All are valid questions, and we’re here to help you with this guide to meditation. We’ll explain the meditation basics and dig into the setup, the styles of practice, the science behind it, and the discoveries that may happen over time.
Meditation is both a skill and an experience — a formal exercise to cultivate awareness and compassion. By sitting with the mind, we’re training it to be more open and at ease, and we consequently discover greater calm, clarity, contentment, and compassion. In doing so, we increasingly learn to have a direct experience of the present moment.
Some of this may seem abstract; it can also be helpful to describe what meditation is not:
Meditation is not about “emptying the mind,” “clearing the mind,” or “stopping thoughts.” The mind’s nature is to think. We meditate to see those thoughts more clearly.
Meditation is not about becoming a different person, a new person, or a better person.
Meditation is not the same as concentration.
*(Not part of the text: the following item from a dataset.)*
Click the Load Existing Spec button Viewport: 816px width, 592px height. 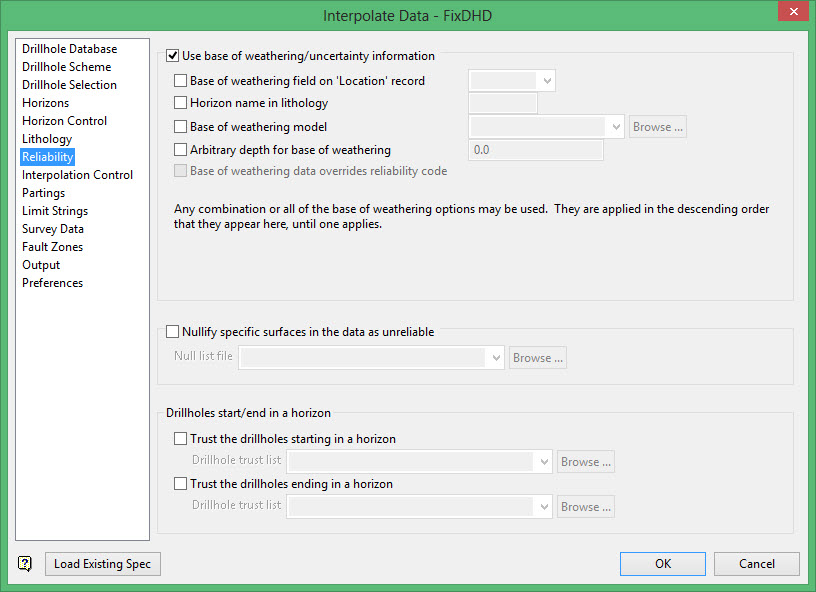[102, 564]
It is not the active engagement of the mind on a specific topic.
Meditation does not guarantee relaxation, serenity, or bliss. Relaxation can certainly be a side effect of it, but meditation involves a range of feelings, not simply the nicer ones.
Meditation is not “checking out” or escaping our problems or duties.
Meditation is not necessarily spiritual or religious. It shares a very long history with religion and offers an important spiritual component for many practitioners. But anyone can meditate, regardless of creed.